Document:
In our two previous reflections we contemplated the Annunciation
to Mary from a two-fold perspective. First we saw her as a model
both for openness and the capacity to listen, and the last time
we took her as an example of genuine healthy piety, or, in other
words, as a person “tuned into” God’s language
and knowledgeable about the grammar of Faith. In this third reflection
we shall centre in on another basic attitude found in the Annunciation:
the freedom, or liberty, with which Mary gave her answer to the
project God had in store for her.
Up to a certain point, every call and mission vocation supposes
the leaving of ourselves behind and setting out on the road.
The grand Old Testament figures, like Abraham and Moses, felt
this call of God and threw themselves into the adventure He proposed
to them, thus positioning them before a rather uncertain future.
But starting on a trip demands “going out”, leaving
behind certain security, and breaking ties. Except for a few
instances of very special vocations, this does not imply giving
up our job, city or family. Rather it is more the question of
an interior attitude that is not less deep or demanding: giving
up our security blankets, our little or great forms of egoism,
our dogmatic utterances, our prejudices.
To get started on our journey we must first have the freedom
to answer “yes” to God’s call. We tend to take
this for granted in our democratic societies. We think, and to
a certain extent we are right, that we live in a free world.
We have gained much in liberty, spontaneity, and in the natural
way we do things. People are now free to believe that liberty
constitutes an inalienable human right, almost a sacred one,
as the Church has pointed out on many an occasion. This has been
a great step forward for the human race and we must work hard
in order not to go backwards. On the other hand, in our spiritual
life, in the most intimate point of our being, we have to admit
that there abound conditioning factors, those little things that
tie us down, make slaves of us and keep us from living God’s
project in our lives. They are the small impediments that keep
us from being free. In his The Ascent of Mount Carmel, Saint
John of the Cross recalls that a baby bird can be hindered from
taking flight tied to a thread of many strands, or only one.
In this vein, what stands out in the story of the Annunciation
is how God scrupulously respects Mary’s liberty. With delicacy,
without impositions, without violence, God makes Salvation History
hang on the “yes” of that young girl. When we meditate
on this passage, or give it a thoughtful reading, we almost are
inclined to underscore the silences, those moments when the angel
is waiting for Mary’s free answer. Some theologians have
insisted on this freedom of Mary. Through the angel’s mediation
God was not looking on Mary in terms of Old Testament titles
and images such as “fertile earth”, or “ark”,
or “tabernacle” or “remnant of Israel”.
Rather the Lord, these theologians say, saw Mary as a person,
that is, with her own liberty and free will. God runs the risk
of leaving Salvation History in the hands of a creature. And,
with surprising personal liberty Mary gives her answer to this
risk taken by the Lord. Instead of worrying about the looming
problems of what the local gossip might be, she shows her free
will to be at God’s service, and does so with a courageous,
genuine and generous liberty.

Provided information:
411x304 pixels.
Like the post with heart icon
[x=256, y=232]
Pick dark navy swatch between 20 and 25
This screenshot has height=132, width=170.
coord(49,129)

Given request: Reproduce word for word everything in the reflection on the Annunciation from "But starting on" down to "a free world.".

Finished exercise:
But starting on a trip demands “going out”, leaving
behind certain security, and breaking ties. Except for a few
instances of very special vocations, this does not imply giving
up our job, city or family. Rather it is more the question of
an interior attitude that is not less deep or demanding: giving
up our security blankets, our little or great forms of egoism,
our dogmatic utterances, our prejudices.
To get started on our journey we must first have the freedom
to answer “yes” to God’s call. We tend to take
this for granted in our democratic societies. We think, and to
a certain extent we are right, that we live in a free world.